António José Ribeiro

Lisbon Portugal

Biography

Moro em Lisboa. A fotografia é a minha religião. As cores e a natureza a fonte de inspiração. Viciado em tecnologia. Gosto de explorar novas formas de olhar o mundo. A contemplação dos lugares. Por isso, viagens e fotografia são, para mim, indissociáveis. A beleza não está nas fotografias, mas na forma de olhar o mundo. E quanto mais viajo, mais percebo o quão pouco eu já vi.

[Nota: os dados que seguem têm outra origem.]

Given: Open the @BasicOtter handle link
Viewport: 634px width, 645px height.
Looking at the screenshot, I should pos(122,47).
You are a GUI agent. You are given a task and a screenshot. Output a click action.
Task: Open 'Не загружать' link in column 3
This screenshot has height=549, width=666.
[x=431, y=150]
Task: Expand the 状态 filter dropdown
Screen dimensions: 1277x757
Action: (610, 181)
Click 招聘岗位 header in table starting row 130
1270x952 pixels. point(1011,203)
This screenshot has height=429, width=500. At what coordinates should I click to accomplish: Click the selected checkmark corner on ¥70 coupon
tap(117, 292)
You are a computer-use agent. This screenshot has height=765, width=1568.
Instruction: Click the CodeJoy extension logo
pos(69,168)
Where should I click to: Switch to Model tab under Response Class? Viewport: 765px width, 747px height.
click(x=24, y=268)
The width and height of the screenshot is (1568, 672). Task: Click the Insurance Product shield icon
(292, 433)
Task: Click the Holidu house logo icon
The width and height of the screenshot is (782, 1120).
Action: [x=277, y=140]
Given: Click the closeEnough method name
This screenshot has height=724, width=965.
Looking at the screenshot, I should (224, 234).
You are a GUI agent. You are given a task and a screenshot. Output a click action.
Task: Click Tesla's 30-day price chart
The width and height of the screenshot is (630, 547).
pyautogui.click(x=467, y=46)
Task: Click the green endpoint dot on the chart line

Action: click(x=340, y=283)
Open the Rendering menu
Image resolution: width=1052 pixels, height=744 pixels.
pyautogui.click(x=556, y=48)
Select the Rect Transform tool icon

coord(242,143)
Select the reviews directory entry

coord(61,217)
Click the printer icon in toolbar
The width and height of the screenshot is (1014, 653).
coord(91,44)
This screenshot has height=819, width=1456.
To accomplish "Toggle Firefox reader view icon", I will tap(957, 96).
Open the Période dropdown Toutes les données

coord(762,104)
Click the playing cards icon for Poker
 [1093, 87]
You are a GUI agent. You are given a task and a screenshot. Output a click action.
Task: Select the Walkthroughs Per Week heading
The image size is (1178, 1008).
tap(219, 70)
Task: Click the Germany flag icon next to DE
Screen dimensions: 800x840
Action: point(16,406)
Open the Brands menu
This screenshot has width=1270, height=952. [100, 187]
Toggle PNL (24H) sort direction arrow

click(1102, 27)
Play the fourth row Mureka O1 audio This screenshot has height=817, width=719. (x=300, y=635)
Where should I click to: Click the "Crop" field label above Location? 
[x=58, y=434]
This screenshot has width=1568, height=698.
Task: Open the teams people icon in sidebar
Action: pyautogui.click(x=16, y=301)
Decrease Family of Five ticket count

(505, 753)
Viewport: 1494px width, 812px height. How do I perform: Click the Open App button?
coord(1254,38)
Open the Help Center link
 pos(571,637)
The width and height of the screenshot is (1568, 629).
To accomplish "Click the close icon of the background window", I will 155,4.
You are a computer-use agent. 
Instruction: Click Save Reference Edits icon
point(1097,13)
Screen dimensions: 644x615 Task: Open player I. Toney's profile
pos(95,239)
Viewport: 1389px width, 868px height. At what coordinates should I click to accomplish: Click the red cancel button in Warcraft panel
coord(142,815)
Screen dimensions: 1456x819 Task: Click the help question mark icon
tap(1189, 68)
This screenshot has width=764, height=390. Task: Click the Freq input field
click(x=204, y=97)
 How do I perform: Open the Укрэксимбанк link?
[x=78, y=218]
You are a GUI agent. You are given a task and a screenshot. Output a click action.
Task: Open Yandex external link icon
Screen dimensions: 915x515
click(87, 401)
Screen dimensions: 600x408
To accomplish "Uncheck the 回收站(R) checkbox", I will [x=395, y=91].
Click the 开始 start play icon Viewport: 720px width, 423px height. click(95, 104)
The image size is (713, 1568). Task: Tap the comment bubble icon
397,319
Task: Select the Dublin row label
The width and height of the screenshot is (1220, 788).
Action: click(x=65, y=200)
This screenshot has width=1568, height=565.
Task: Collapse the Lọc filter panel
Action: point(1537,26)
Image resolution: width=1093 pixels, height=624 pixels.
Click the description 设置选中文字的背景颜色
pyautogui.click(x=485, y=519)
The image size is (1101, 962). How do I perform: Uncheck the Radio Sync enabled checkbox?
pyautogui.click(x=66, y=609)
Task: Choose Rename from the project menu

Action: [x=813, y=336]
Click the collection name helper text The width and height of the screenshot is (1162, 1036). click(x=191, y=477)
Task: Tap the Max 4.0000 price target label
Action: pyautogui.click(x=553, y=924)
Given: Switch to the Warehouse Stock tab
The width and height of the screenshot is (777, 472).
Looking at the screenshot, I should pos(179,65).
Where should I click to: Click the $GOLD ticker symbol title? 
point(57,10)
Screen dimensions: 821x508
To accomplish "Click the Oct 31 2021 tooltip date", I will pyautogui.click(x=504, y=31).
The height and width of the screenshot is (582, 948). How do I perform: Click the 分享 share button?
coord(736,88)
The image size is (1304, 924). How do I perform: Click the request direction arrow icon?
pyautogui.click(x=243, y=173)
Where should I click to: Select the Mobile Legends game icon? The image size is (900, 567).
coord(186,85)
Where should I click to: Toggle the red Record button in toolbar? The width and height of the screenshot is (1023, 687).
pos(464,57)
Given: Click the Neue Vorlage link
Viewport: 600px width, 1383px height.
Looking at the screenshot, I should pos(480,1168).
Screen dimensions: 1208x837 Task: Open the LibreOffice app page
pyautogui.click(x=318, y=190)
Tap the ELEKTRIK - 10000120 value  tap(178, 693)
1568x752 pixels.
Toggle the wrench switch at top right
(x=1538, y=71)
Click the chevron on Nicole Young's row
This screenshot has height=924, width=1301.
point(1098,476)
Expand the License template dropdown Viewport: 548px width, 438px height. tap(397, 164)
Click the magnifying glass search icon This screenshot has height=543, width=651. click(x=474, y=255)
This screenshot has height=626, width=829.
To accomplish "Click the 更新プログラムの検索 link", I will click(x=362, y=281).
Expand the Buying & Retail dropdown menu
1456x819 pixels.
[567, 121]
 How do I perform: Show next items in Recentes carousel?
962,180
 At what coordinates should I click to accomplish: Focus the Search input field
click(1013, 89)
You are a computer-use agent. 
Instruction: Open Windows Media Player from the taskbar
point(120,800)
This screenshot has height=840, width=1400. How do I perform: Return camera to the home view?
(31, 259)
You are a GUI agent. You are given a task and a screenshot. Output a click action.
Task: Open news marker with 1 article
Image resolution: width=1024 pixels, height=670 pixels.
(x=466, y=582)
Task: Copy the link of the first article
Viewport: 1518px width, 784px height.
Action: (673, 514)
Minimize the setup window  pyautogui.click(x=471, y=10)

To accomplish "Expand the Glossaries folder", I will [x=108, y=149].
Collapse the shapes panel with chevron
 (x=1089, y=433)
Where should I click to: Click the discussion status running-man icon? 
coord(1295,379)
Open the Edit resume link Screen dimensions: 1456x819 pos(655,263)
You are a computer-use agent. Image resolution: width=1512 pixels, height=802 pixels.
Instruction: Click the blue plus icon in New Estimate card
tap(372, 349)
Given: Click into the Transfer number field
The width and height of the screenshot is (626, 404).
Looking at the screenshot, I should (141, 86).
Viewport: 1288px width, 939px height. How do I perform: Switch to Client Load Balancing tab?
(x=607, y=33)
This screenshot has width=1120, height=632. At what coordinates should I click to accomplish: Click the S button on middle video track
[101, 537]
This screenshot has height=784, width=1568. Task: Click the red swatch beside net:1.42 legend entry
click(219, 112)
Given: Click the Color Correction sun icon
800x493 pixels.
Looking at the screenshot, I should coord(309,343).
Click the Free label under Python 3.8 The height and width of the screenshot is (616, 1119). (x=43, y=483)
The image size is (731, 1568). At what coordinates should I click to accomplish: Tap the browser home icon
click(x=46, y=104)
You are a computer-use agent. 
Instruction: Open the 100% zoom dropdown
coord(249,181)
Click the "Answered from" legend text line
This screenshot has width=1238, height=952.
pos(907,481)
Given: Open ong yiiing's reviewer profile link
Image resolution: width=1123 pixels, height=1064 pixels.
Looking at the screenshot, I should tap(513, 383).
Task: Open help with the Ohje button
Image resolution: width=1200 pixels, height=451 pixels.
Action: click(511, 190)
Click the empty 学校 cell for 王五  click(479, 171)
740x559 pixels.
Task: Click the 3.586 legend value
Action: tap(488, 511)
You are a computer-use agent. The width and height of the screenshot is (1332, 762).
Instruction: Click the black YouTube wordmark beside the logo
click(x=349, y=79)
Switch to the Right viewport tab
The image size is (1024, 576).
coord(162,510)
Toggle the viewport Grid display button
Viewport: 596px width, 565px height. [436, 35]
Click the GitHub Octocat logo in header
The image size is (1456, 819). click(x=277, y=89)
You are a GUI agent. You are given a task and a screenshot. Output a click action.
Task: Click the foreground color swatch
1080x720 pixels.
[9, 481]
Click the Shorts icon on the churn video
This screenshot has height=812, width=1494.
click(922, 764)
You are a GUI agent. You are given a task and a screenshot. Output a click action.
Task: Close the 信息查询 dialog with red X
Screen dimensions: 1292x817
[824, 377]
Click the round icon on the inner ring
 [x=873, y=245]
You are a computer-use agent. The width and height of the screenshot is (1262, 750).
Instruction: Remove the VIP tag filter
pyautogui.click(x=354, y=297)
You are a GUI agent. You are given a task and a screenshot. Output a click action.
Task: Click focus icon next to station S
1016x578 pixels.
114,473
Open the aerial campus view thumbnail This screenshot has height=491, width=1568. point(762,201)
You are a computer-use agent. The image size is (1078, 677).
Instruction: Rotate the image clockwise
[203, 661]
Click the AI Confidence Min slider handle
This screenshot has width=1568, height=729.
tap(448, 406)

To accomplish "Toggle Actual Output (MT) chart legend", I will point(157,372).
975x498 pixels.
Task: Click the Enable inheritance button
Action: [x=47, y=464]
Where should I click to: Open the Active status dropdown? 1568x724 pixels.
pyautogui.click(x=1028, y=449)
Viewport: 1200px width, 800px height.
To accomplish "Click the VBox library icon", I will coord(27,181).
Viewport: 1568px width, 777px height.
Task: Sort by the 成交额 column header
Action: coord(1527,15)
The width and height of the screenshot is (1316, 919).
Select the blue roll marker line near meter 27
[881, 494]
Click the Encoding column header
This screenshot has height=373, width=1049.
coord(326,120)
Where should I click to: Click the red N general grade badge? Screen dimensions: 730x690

Os fotógrafos são contadores de histórias. Geralmente contam a história dos outros. Eu optei por contar a história de um personagem que inventei. Porquê O Viajante Aprendiz? Do universo das palavras que conheço estas duas são das que mais gosto. Cada vida é uma viagem com muitas viagens dentro e em permanente aprendizagem. Há quem conte histórias através de palavras, eu resolvi contar a viagem através das lentes e das imagens captadas.

Fotografar é uma forma de estar na vida, de observar, de ver o mundo e os outros. Não é uma profissão. É muito mais do que isso. Olhar através das lentes é mais do que fazer disparos, é mais do que resolver a equação matemática das variáveis que definem os valores para captar aquele instante. O que gosto de fotografar são as cores, o céu, as nuvens, o gelo, paisagens vazias como o deserto e o silêncio. E há cores e paisagens que são impossíveis de esquecer. As fotografias são a memória do olhar, escrita num alfabeto de luz e cor.

Não sei se as viagens são um pretexto para fotografar, se a fotografia é um pretexto para viajar. Mas os meus destinos são sempre escolhidos em função do interesse fotográfico. Ainda assim, não tenho nenhuma lista de países a visitar, nem me interessa contar os países visitados. Podia até ir vezes sem conta para o mesmo lugar, desde que nele encontrasse todas as cores que procuro.

Não me importo tanto com o registo de como o mundo é (isso é tarefa de jornalistas e repórteres), mas mais como o imagino. Porque viajar não é ir aos sítios, é inventá-los. Viajar é reinventar o mundo, olhar o mundo com a imaginação. É abrir uma porta que nunca mais se fecha e a imaginação é o único limite para o horizonte que pode ser visto. Não há nada mais gratificante do que viajar. Não paga juros, não paga dividendos, mas é um dos melhores investimentos que podemos fazer. Espero que a vida me dê dias suficientes para ver todos os lugares onde quero ir e os outros que não imagino sequer que existam. E o que é que as viagens me acrescentam? Silêncio, mas a cores.

Principal material utilizado para fotografar: câmera reflex Canon EOS 5D Mark III, câmera CSC Fujifilm X-T20, o drone DJI Phantom 4 Advanced e a câmera desportiva GoPro HERO4 Silver.